Lauren Tracey had lots of shoes when she was five years old. There were boots and slippers, sneakers and party shoes. They were all different, but Lauren loved them all. She loved them so much that she and her dad, Marc Tracey, began to make up stories about them as if they were people. People who got along with one another, people who quarreled, people who helped each other, and people who didn’t. A favorite cowboy boot became known as Bessie, and a way for Lauren to tell others about accepting people even when they are different.
“I din’t want her to feel sheltered,” says life-long Verona resident Marc Tracey of his daughter. “I wanted her to feel very comfortable with all kinds of people. I want her to feel that they are part of our community.”
Lauren, who is now a fifth grader at H.B. Whitehorne Middle School, had drawn many pictures of Bessie and her shoe friends over the years and last summer, when her dad had a bit of a lull in his master’s degree studies, they began to write down the Bessie story that they had been talking out over the years. They talked about turning their work into a book, but school had to come first. “Maybe we’ll have more free time when I’m done,” Marc says he told Lauren. When Marc got his diploma in December, the time to publish came. “Lauren called me out on it, she said ‘come on, let’s go’,” Marc says.

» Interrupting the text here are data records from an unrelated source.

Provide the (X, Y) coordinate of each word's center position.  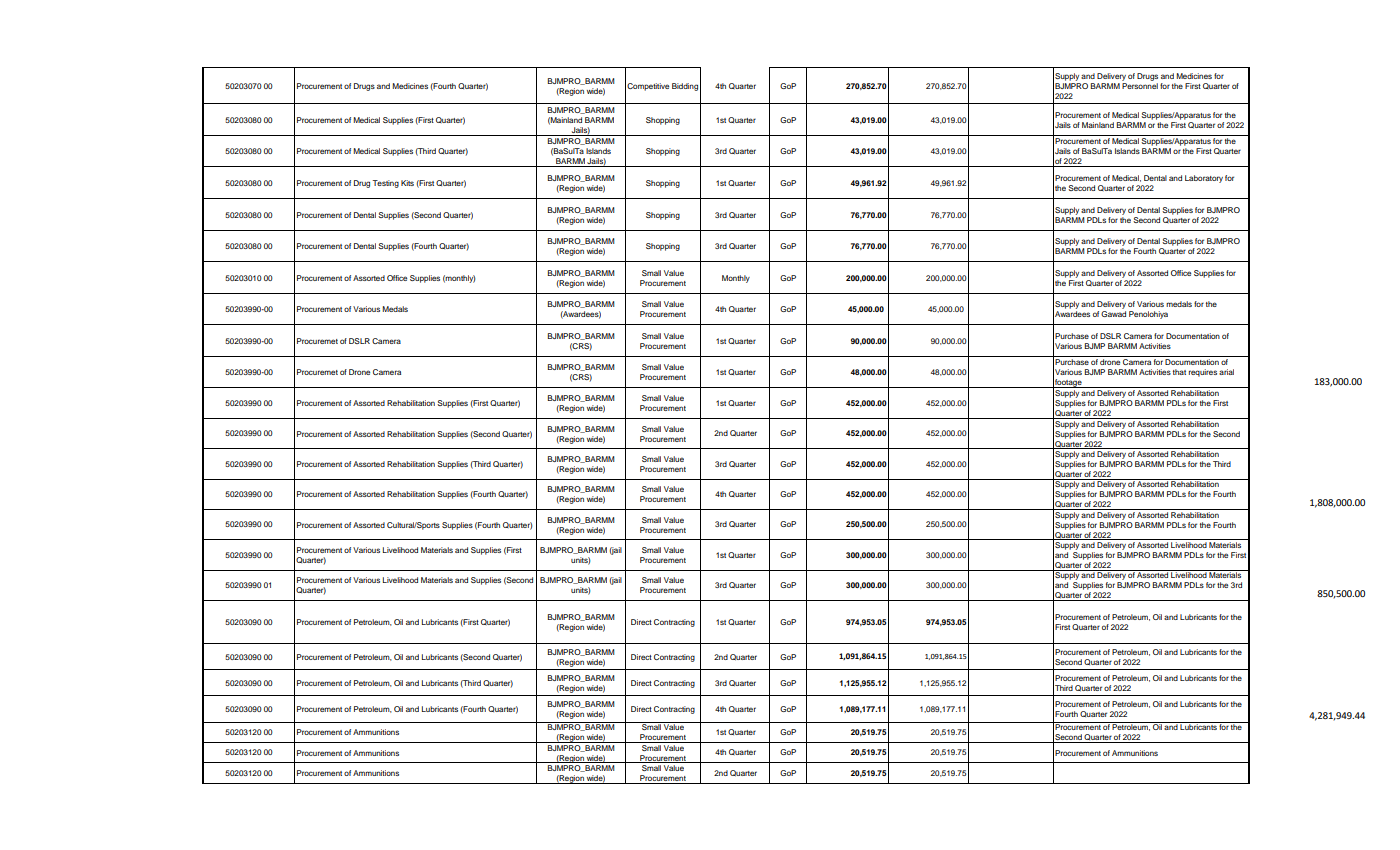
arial (1226, 372)
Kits (407, 183)
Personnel (1140, 86)
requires (1203, 373)
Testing (385, 184)
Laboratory (1204, 179)
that (1179, 372)
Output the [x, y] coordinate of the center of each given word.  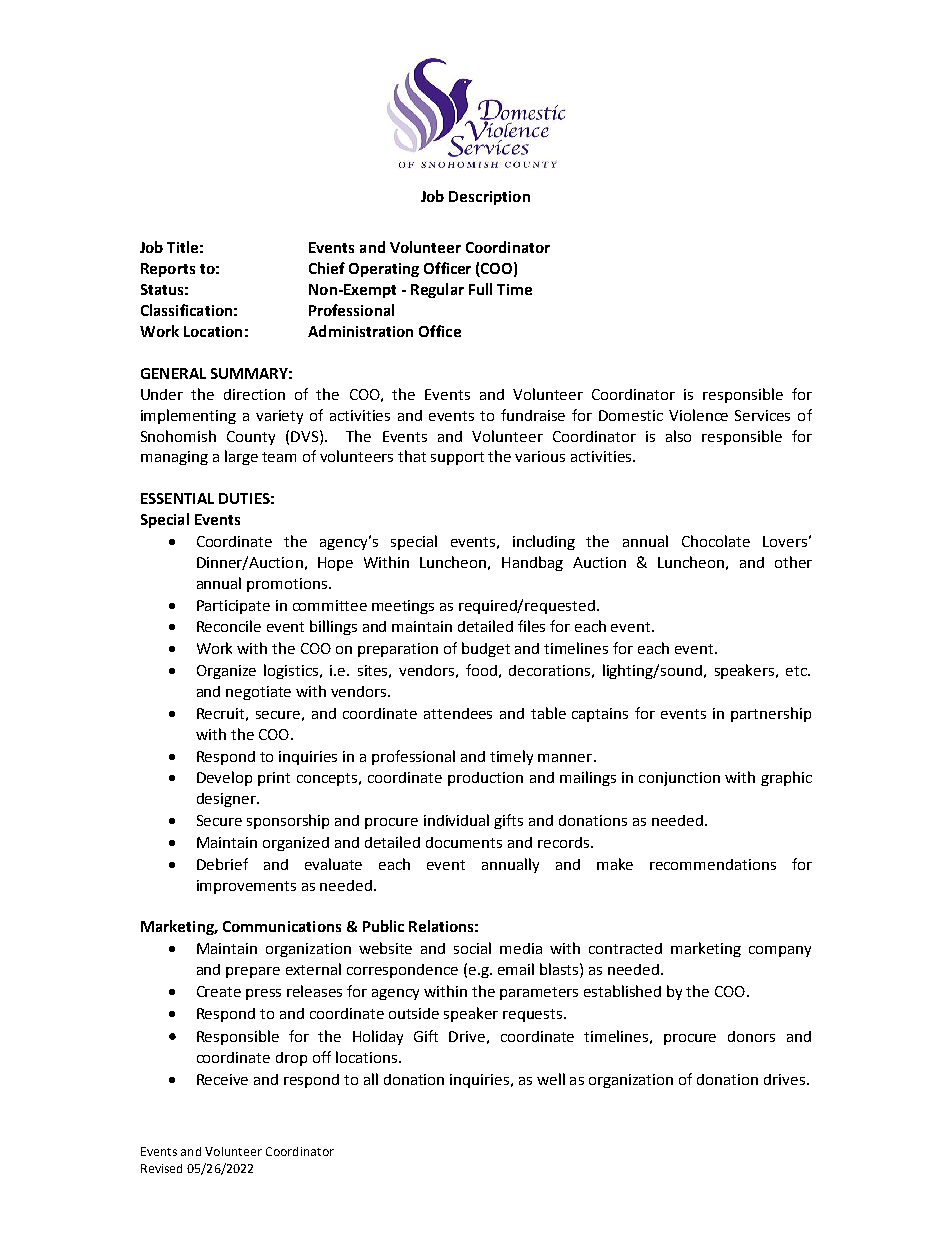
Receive [222, 1079]
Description [489, 198]
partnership [771, 714]
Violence [698, 415]
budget [486, 649]
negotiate [258, 693]
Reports [168, 270]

When the first copies of Bessie Boot came from the publisher, Lauren’s cousins asked her to sign them. “I don’t want to be too famous,” she told them. Her dad, who graduated Verona High School with the class of 1993, reached out to Charlie Miller, Verona’s director of curriculum and the principals of the grammar schools–especially Brookdale Avenue’s Richard Rampolla, who had been his fifth grade teacher at F.N. Brown. The Traceys hope to set up a book reading in town soon.
The Traceys published Bessie Boot through AuthorHouse, the self-publishing division of Penguin Random House. In May, it will have a new author booth at BookExpo America, North America’s largest gathering of book trade professionals, which will be held at the Javits Center in New York.
Lauren thinks Bessie will travel to other places too. “Lauren has all these ideas,” says her dad. “She’s already on her plans for her second and third books. She said, ‘The boots can be in different places, they don’t just have to just be in my room. They go on vacation, they can go to the beach and have lots of adventures.”